- Extrait du document -
↓

Pour comprendre cette question, il faut questionner plusieurs éléments à la fois :

  • Les classes : de quelles classes parle-t-on et dans quel contexte : milieu rural ? milieu urbain ? premier degré ? second degré ?
  • La réussite scolaire : sur quels critères ? quelles évaluations ? des évaluations standardisées ? sont-elles disponibles ? sur quel territoire ? sur quelle période ? 

Mais pour le statisticien, le problème de fond demeure : isoler précisément des données comparables pour interpréter le lien entre la taille des classes et les résultats des élèves.

la difficulté d'Isoler un lien de causalité

La première raison se situe dans la sélection des élèves se retrouvant dans des classes à effectifs réduits. En effet, les élèves étant en classe à effectifs réduits sont souvent issus d’un environnement particulier (éducation prioritaire, classe rurale...). Donc, si on compare de façon brute les résultats des élèves issus d’une classe à effectif habituel et les résultats des élèves issus d’une classe à effectif réduit, on aurait toutes les chances de trouver que les résultats sont identiques, tant il y a de facteurs, de variables dus à l'origine des élèves qui sont dans des classes de petites tailles.

↑

- Travail demandé -
[1] D'après l'extrait, de quel type d'environnement les élèves des classes à effectifs réduits sont-ils souvent issus ?
[2] Recopiez l'extrait depuis « Pour comprendre cette » jusqu'à « second degré ? ».
[3] Les affirmations suivantes concordent-elles avec l'extrait ? Pour chacune, répondez par oui ou par non en citant les mots décisifs de l'extrait.
(a) Une comparaison brute montrerait que les élèves des classes réduites obtiennent de meilleurs résultats.
(b) Pour le statisticien, le problème de fond est d'isoler des données comparables.
(c) La première raison de la difficulté tient à la sélection des élèves.
La liste ci-dessous n'a aucun lien avec l'extrait.

- Données fournies -
↓

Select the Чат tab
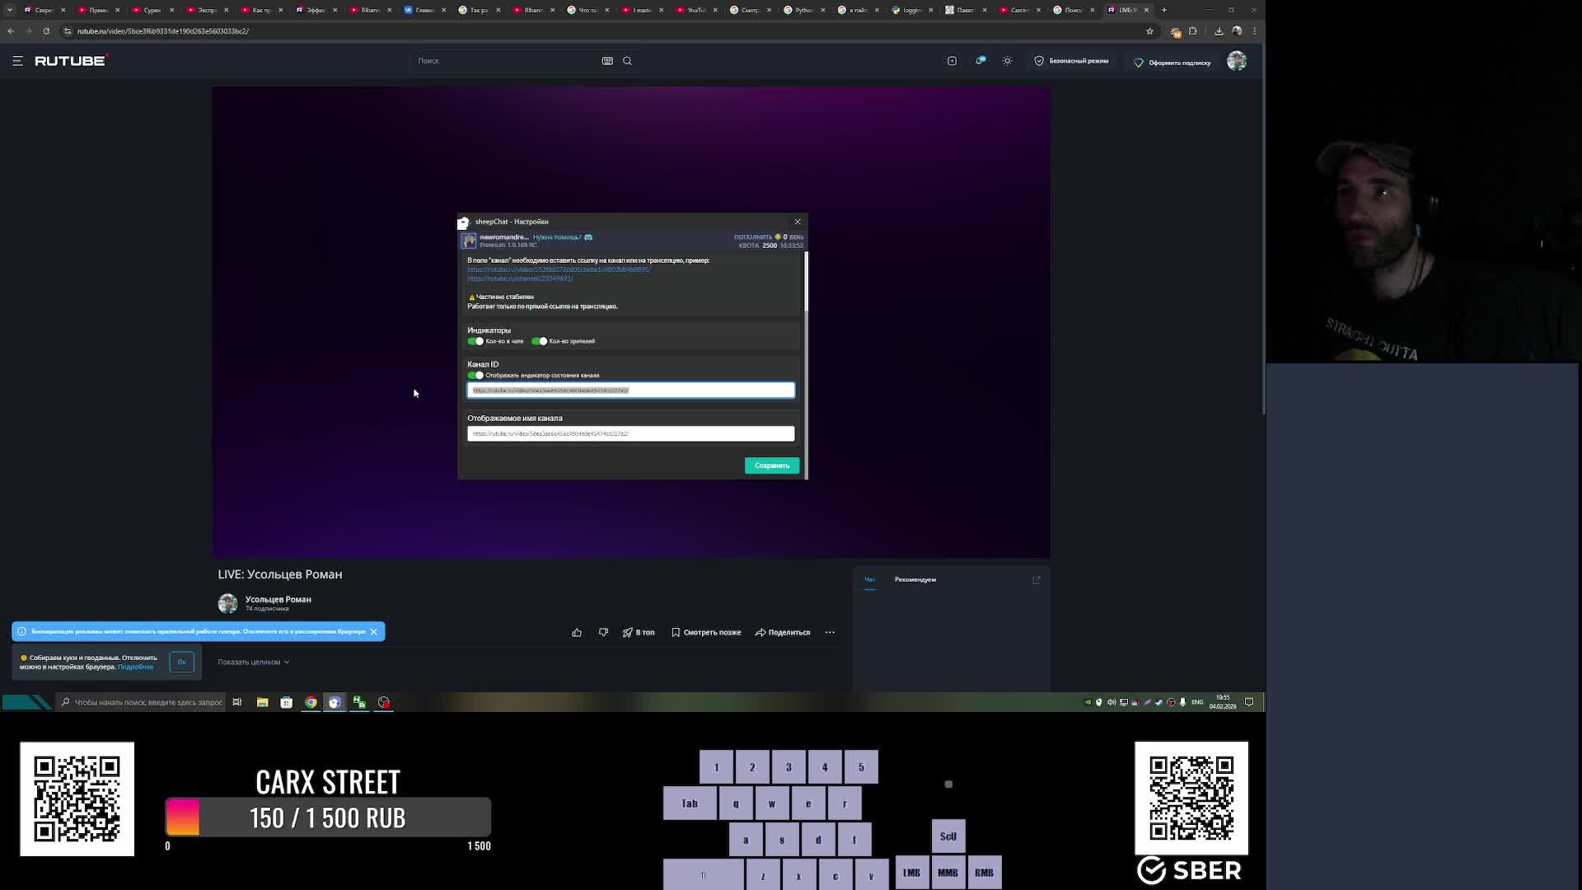pyautogui.click(x=869, y=579)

↑

- Corrigé -
[1] D'un environnement particulier (éducation prioritaire, classe rurale...).

[2]
Pour comprendre cette question, il faut questionner plusieurs éléments à la fois :

  • Les classes : de quelles classes parle-t-on et dans quel contexte : milieu rural ? milieu urbain ? premier degré ? second degré ?

[3]
(a) Non : « on aurait toutes les chances de trouver que les résultats sont identiques ».
(b) Oui : « isoler précisément des données comparables pour interpréter le lien entre la taille des classes et les résultats des élèves ».
(c) Oui : « La première raison se situe dans la sélection des élèves se retrouvant dans des classes à effectifs réduits ».